5. Study Limitations
All participants in this study were Saudi physiotherapists, indicating that their expertise is specific to the context of Saudi healthcare. As a result, the research findings may only be applicable to similar environments. The primary objective of the study was to tailor stroke guidelines to address specific issues, such as gait impairments, rather than to generalize findings statistically. Furthermore, rehabilitation center managers played a role in recruiting stroke physiotherapists during the data collection phase, which may have created a sense of obligation for participants to take part in the study. Communication with stroke physiotherapists also required prior approval from the management of the rehabilitation centers. Another limitation of this study is its inability to evaluate how well individuals and organizations adhere to the established recommendations. There is a need for international collaboration.
6. Conclusions
The KTA framework incorporates tailoring as a key element of its funnel structure. The key to successful tailoring is that there is a match between the expected research findings, the targeted knowledge users, and the knowledge translation strategies selected.
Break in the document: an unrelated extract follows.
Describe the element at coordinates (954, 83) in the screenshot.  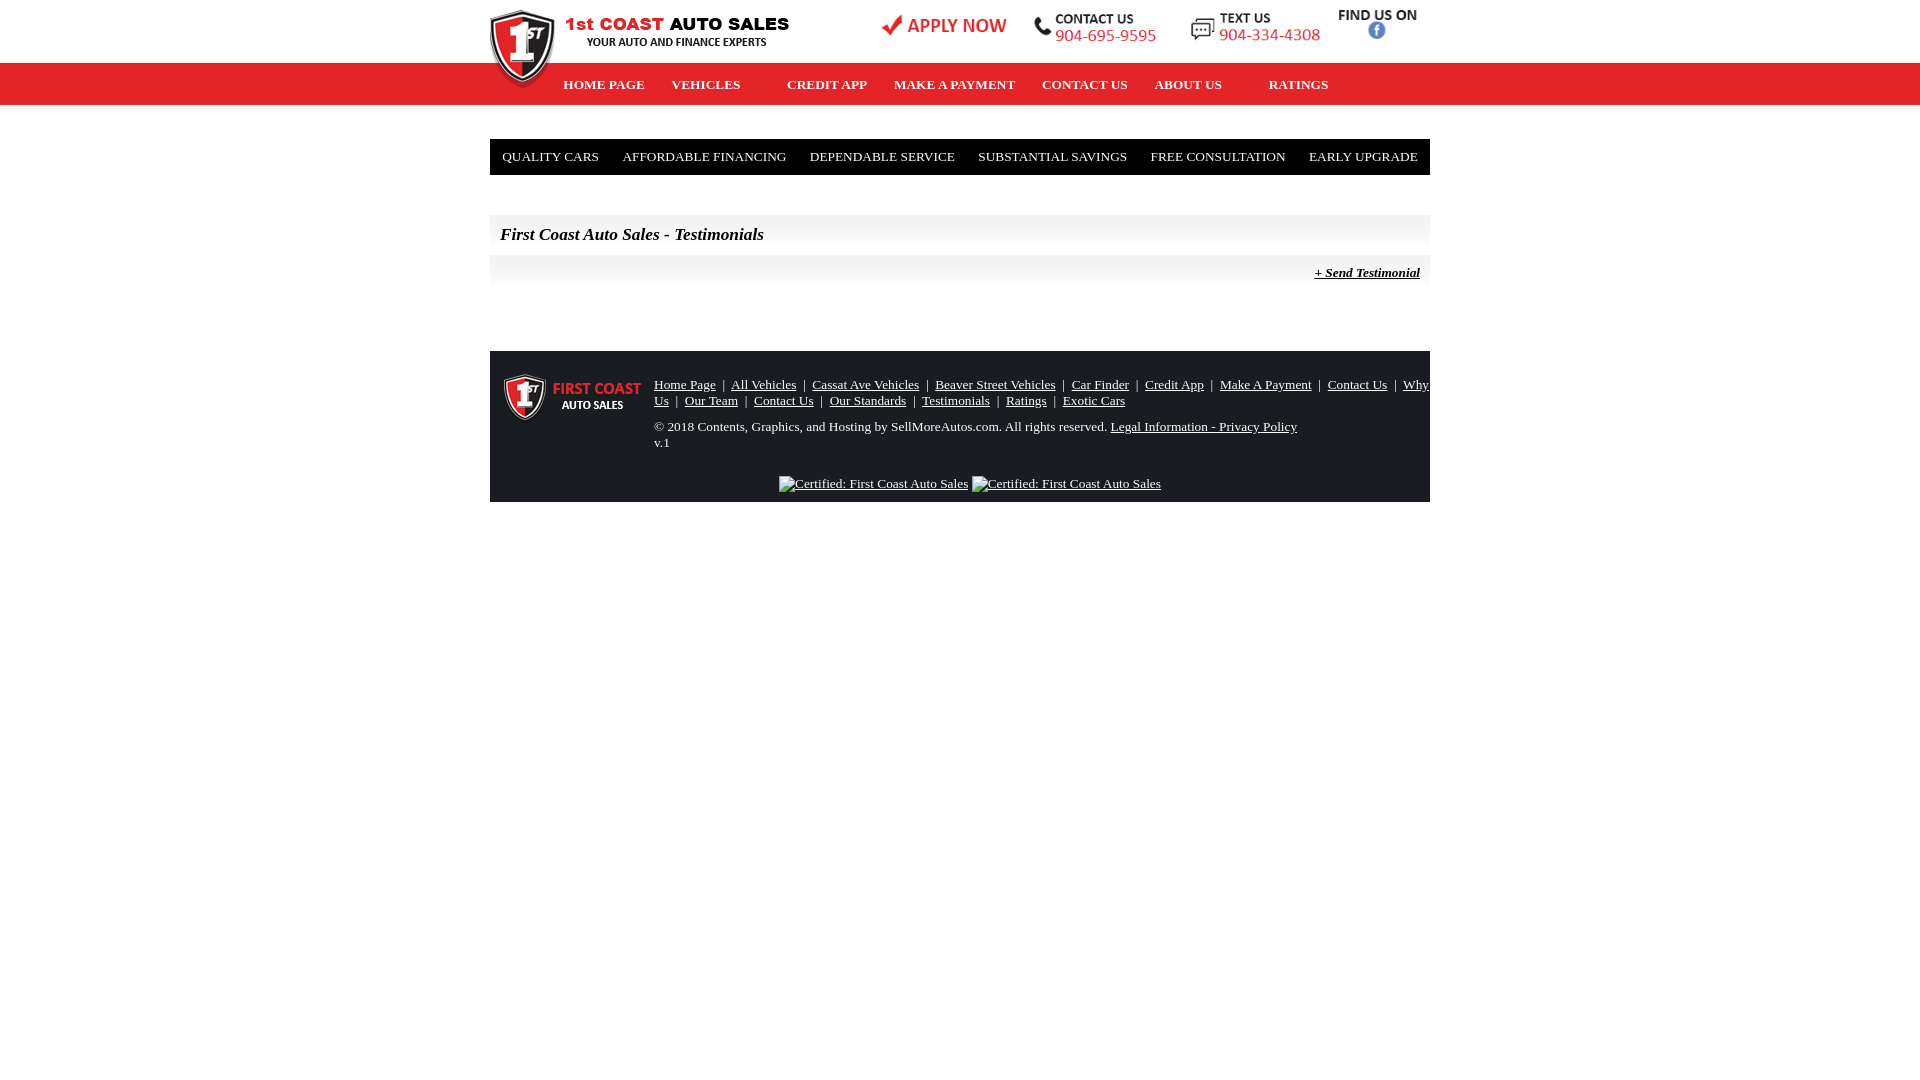
I see `'MAKE A PAYMENT'` at that location.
Furthermore, essential issues should be explored before tailoring recommendations from international clinical guidelines to a specific issue. This includes examining organizational, individual, and patient factors, engaging end users, and assessing feasibility. This study demonstrates how a systematic approach, such as the consensus method, can effectively facilitate the conversion of research knowledge into practical applications. However, it is necessary to account for various factors to successfully tailor international recommendations that align with real-world practices.